> [TASK BRIEF]: Rewrite the stretch from the start of the listing through the line containing "The height and width of the screenshot is (2576, 876).", replacing "resolution" with "dimensions" and changing nothing else.

> [LISTED RECORDS]:
* start *

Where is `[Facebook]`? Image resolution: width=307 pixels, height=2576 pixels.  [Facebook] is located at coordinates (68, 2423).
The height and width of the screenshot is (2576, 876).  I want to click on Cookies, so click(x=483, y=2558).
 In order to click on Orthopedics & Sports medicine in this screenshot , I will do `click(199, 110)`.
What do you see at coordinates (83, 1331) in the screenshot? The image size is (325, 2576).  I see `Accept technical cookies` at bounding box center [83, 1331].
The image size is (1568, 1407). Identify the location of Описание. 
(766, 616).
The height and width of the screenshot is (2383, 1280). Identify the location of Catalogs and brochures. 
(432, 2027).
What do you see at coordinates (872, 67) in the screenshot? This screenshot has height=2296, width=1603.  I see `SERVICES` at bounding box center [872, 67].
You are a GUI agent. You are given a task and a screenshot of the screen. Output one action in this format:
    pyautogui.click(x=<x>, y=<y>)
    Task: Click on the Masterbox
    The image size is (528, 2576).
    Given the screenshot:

* end *

> [SOLUTION]:
Where is `[Facebook]`? Image dimensions: width=307 pixels, height=2576 pixels.  [Facebook] is located at coordinates (68, 2423).
The height and width of the screenshot is (2576, 876).  I want to click on Cookies, so click(x=483, y=2558).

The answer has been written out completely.